Owning a Pet Can Help Kids with Down Syndrome

article provided by The 6th Degree Media

Pets can make life more fun for everyonePets are a wonderful addition to any household. They provide companionship, give us a sense of purpose and drive, and always seem to find a way to make us laugh when we need it most. For children with Down syndrome, they can be particularly beneficial.

It’s estimated that as many as 3,000 to 5,000 children are born every year with this condition. And while our understanding of Down syndrome is still growing, one thing seems clear: Like most children, many kids with disabilities love the friendship of animals. In this short guide, we’ll assess four reasons why owning a pet can provide a host of positives to kids and parents alike. From boosting confidence to helping with the daily hurdles of life, here are four factors to keep in mind.

Pets Boost Confidence & Responsibility

Owning a pet provides a child with a sense of responsibility that is hard to parallel with anything else. While they probably shouldn’t have total autonomy over the raising of your fluffy family member, it’s important to encourage kids to take an active role in nurturing routines—even the mundane ones like feeding and grooming.
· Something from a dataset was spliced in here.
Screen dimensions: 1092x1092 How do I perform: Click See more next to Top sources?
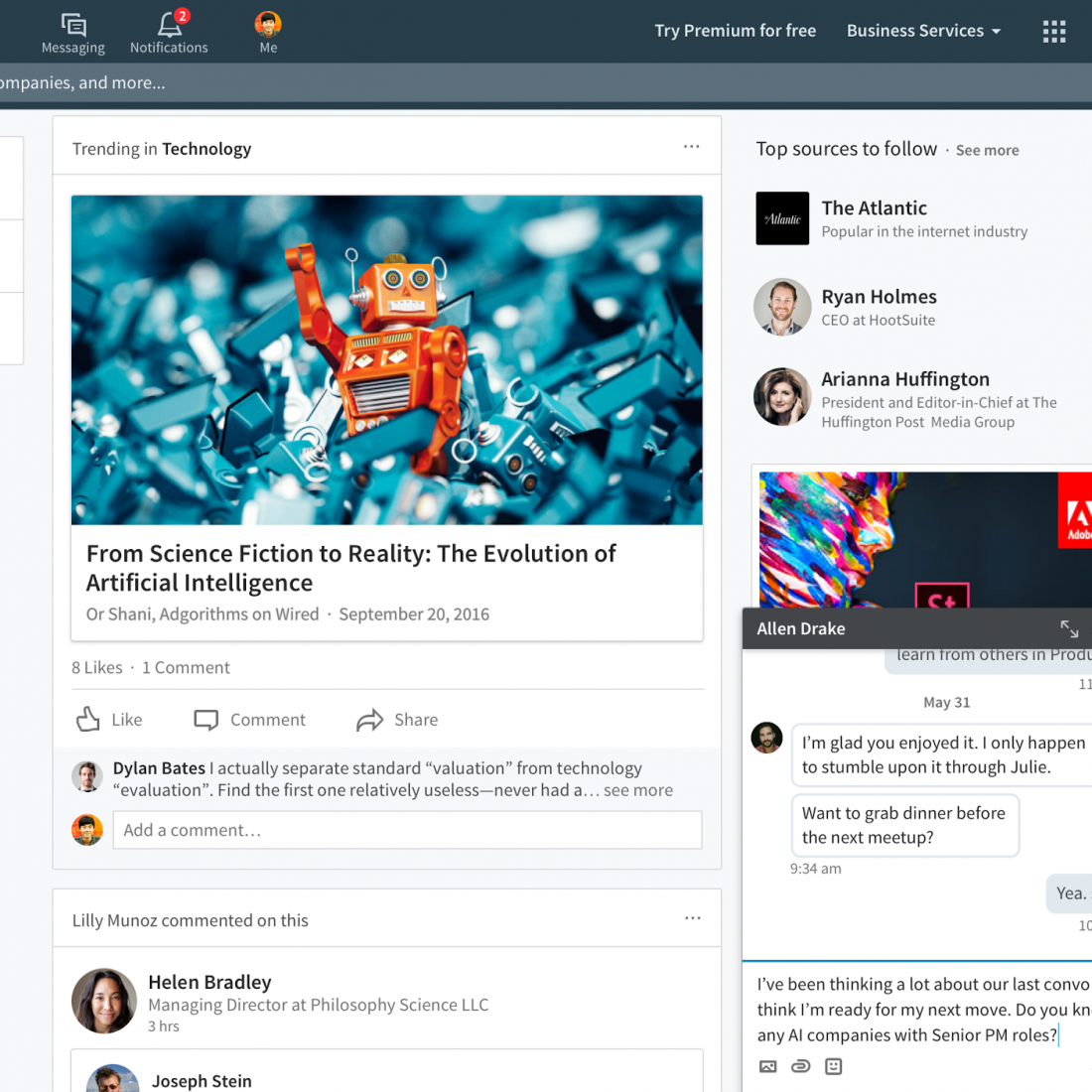tap(987, 151)
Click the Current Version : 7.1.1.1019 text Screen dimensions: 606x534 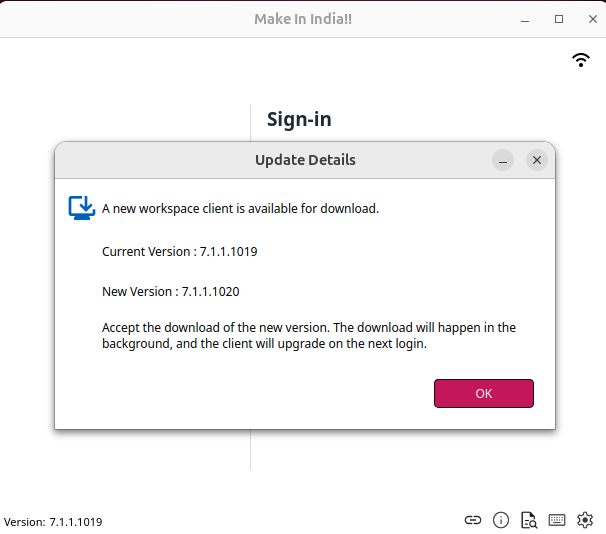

This newfound sense of purpose will have the natural byproduct of boosting their confidence levels. Kids with disabilities are often told what they can’t do, rather than what they can. In this instance, you’re providing them with a platform to prove to you, and to themselves, how capable they are.

Service Dogs Help in More Ways Than One

Pets can sometimes double-up as more than just a cute member of the household. Service animals, particularly dogs, can be really beneficial to kids with Down syndrome whose abilities require the help.

Surprisingly, less than 1% of Americans with a disability currently live with a service dog. While they’re far from a necessity for everyone with accessibility requirements, having a service animal at home can provide support with day-to-day tasks we sometimes take for granted.

Companionship on Tough Days

We all have tricky days. Life sometimes throws hurdles at us that we don’t see coming, and it can be hard to navigate them as effectively as we would like. That challenge is all the more demanding for kids.

Having a pet to cuddle up to, act as a shoulder to cry on, or even just sit and spend time with, will serve as a welcome distraction from whatever issues they’re facing. While it won’t totally negate the problem, it will go a long way to helping.

Mental Wellbeing Improves

Pets go beyond just being there for you in the moment. Studies consistently reveal how much of an impact they have on our core mental health. One recent report highlighted how 94% of pet owners said their furry friend made them feel happy, while as many as 84% cited them as having a genuinely positive impact on their overall mental health.

What’s more, outdoor pets also encourage us to get up and be more active. This will have the knock-on effect of improving both physical and mental health. It’s a win-win.

Introducing a pet into the household of someone with Down syndrome could have a hugely positive impact on everyone in the home. Most important of all, be sure to talk to your child about the decision before acting. While they’ll probably be in favor of it, it’s better for everyone to be part of this life-enhancing decision.